Of all the planets in our solar system, the two closest to Earth are Mars and Venus. Until sending exploratory probes past both planets and learning the truth, we speculated about finding life.

 

The harder we search, the more evidence we find that we are quite alone in this solar system. Both Mars and Venus appear to us today as dead planets incapable of supporting life as we know it. But the chance of finding intelligent life on either of our closest neighbors now appears nil.

 

That may not have always been true.

 

Land rovers are now scratching their way across two sides of Mars, searching for minute traces of life, evidence that rudimentary life once existed, and water.
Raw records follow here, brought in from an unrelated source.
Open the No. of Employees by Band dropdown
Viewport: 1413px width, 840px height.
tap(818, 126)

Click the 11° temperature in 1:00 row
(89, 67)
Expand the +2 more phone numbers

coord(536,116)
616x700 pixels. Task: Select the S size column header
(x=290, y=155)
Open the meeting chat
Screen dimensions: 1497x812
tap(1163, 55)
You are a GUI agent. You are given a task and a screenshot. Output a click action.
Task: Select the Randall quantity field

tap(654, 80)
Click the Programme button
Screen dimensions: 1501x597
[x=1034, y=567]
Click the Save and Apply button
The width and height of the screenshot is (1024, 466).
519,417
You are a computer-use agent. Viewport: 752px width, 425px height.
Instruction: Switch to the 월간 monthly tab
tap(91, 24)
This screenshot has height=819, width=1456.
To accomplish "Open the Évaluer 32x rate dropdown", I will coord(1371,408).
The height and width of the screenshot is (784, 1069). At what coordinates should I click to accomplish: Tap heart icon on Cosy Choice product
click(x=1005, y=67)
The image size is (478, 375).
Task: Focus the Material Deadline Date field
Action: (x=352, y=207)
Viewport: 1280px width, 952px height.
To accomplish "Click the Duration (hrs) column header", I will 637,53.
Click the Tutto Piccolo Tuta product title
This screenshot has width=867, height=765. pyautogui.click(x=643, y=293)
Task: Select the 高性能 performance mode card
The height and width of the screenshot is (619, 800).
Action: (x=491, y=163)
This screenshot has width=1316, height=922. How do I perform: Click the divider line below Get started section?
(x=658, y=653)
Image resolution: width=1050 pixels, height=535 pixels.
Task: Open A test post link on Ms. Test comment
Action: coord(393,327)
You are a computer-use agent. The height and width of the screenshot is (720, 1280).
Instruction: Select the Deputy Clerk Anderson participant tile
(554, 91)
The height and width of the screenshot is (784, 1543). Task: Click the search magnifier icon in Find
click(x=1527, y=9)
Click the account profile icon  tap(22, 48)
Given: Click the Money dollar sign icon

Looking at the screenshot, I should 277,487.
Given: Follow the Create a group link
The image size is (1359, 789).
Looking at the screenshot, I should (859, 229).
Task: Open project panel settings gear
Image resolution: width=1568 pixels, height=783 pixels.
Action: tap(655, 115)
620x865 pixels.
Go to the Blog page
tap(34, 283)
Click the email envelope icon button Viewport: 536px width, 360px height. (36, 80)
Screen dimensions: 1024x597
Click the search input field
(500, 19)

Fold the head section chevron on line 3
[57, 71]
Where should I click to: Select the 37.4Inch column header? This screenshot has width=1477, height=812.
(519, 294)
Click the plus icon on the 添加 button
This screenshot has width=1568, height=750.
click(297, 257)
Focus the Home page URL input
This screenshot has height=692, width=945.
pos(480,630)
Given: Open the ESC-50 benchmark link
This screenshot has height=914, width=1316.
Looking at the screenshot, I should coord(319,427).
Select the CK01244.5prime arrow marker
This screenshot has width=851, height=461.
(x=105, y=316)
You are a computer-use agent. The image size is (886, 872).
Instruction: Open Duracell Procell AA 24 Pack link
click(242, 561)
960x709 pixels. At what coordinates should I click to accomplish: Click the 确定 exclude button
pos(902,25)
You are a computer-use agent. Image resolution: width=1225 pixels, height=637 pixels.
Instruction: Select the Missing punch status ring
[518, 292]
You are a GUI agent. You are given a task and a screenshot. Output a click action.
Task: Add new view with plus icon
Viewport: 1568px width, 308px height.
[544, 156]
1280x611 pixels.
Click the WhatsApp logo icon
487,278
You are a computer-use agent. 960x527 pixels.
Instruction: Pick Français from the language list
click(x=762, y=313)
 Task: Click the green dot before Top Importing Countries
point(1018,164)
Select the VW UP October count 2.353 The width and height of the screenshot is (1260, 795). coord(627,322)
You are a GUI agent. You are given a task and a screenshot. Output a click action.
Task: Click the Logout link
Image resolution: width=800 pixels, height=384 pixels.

Early excitement over unusual rock formations that some armchair astronomers speculated were signs of ancient ruins, and reports of possible plant or fungal life seen at the poles turned out to be false alarms. Yet the probability that water and early stages of life once existed on the red planet have not been ruled out.

 

In spite of numerous fly-bys, orbiters and a few successful landing missions to the surface of Venus, we have yet to take as close a look of this planet as we have Mars. That may be because we have yet to find any evidence the planet supported life, or ever will.

 

Yet Venus should capture our interest simply because its make-up casts a closer resemblance to Earth than any of the other bodies in our system.

 

This planet has a similar size and mass to Earth. It is closer to Earth than any other planet, and scientists believe it may have been formed from the same materials as the Earth. Some have speculated that if Earth has a twin, it is Venus.

 

Mariner 2 and other Venus missions revealed that our “sister planet” is chemically different, and much too hot and dry to harbor life. The surface is covered by a heavy cloud cover that only allows about 20 percent of sunlight to reach the surface. Yet those clouds, consisting of a thick blanket of carbon dioxide, traps heat. Thus it is an extreme example of the same greenhouse effect that now threatens Earth.

 

There appears to be something in the human collective consciousness, perhaps stemming from the ancient of days that ties the human race to Venus. Some say that Venus may have once been a cooler planet with oceans, an atmosphere and possible life.

 

Author David Grinspoon, a research scientist at Southwest Research Institute, Boulder, Colorado, states in his book, “Venus Revealed,” that he believes Venus evolved from a wet planet similar to Earth to the scorching furnace it is today. He agrees that Venus might once have been an inhabited world.

 

In a recent interview for Astrobiology Magazine, Grinspoon said he thought it possible that Venus once had oceans but that the water eventually evaporated into space over the course of about 600 billion years. The surface heat on Venus today is recorded at about 700 degrees Fahrenheit.

 

The evaporation, Grinspoon believes, was natural on Venus since the planet is much closer to the sun than Earth. Only Mercury is closer.

 

Another perplexing discovery about Venus is that the surface of the planet appears to have been covered by some new material sometime between 600 and 700 million years ago.

 

Grinspoon said this information was uncovered during the Magellan mission to Venus in the 1990s.

 

“Something dramatic happened on Venus which wiped out almost all signs of an older surface,” he said. “The planet got re-paved.”

 

Was it volcanic activity, or did something else happen to Venus? Until the day comes when we can examine the planet up close, we may not know the answer to this puzzle.